## Task requirements
Your reply should consist only of the lines from the one holding "The width and" to the last line of the data below, written out exactly and without pictures.

## Entries provided
===

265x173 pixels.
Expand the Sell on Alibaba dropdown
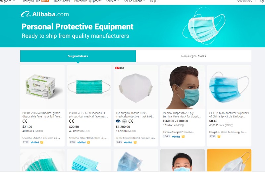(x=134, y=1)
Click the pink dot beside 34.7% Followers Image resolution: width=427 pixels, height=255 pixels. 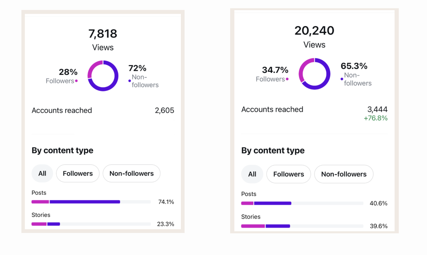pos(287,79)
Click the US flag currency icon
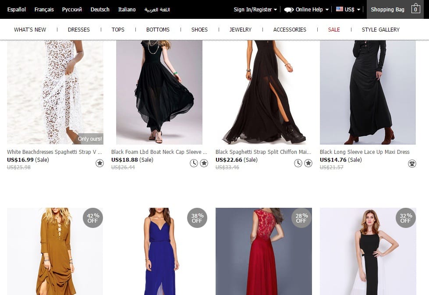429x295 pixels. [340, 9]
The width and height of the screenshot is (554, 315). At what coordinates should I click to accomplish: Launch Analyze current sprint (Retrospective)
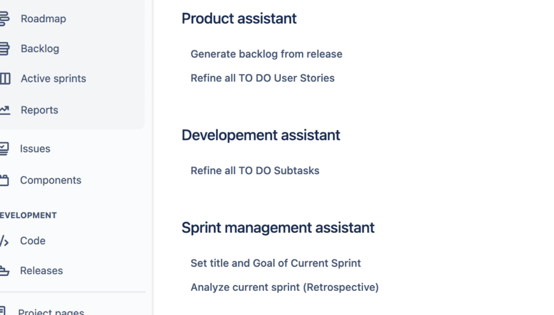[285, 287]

===

## Exercise response
The width and height of the screenshot is (554, 315). At what coordinates should I click to accomplish: Launch Analyze current sprint (Retrospective)
[285, 287]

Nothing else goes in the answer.